-- start --
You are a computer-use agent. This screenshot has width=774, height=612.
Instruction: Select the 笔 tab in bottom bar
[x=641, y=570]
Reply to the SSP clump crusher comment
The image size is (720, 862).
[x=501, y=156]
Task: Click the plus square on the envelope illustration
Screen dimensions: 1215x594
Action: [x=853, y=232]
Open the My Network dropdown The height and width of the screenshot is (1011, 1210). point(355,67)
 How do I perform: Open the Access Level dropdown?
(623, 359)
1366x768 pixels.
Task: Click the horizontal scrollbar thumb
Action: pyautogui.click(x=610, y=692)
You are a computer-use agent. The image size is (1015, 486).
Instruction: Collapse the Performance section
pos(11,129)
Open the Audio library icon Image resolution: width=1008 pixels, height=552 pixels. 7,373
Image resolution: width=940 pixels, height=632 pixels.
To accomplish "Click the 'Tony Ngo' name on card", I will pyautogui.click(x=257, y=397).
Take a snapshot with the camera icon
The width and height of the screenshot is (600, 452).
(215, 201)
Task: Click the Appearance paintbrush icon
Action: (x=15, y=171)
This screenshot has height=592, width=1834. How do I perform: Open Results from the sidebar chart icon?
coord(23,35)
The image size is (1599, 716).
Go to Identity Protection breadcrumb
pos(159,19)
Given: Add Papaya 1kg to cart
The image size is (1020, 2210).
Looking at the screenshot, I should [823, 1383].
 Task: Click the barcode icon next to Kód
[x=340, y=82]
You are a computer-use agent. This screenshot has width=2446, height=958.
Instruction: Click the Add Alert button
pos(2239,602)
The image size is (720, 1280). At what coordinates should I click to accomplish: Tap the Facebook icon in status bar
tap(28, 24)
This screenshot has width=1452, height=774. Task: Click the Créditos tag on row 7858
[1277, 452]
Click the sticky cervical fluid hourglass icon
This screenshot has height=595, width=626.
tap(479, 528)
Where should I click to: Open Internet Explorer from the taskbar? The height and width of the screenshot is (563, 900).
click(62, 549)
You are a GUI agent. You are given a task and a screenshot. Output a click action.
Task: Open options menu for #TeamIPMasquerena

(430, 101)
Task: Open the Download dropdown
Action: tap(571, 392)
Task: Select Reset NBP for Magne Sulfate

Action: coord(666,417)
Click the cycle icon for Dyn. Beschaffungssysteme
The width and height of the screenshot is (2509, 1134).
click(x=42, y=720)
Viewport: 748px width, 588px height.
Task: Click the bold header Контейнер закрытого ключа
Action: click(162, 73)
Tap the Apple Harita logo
-- end --
• **Task brief**: Render as a numbered list the lines of the records above, from the line containing "Click the cycle" through the end of the records, omitting blank lines.

• **The reply**:
1. Click the cycle icon for Dyn. Beschaffungssysteme
2. The width and height of the screenshot is (2509, 1134).
3. click(x=42, y=720)
4. Viewport: 748px width, 588px height.
5. Task: Click the bold header Контейнер закрытого ключа
6. Action: click(162, 73)
7. Tap the Apple Harita logo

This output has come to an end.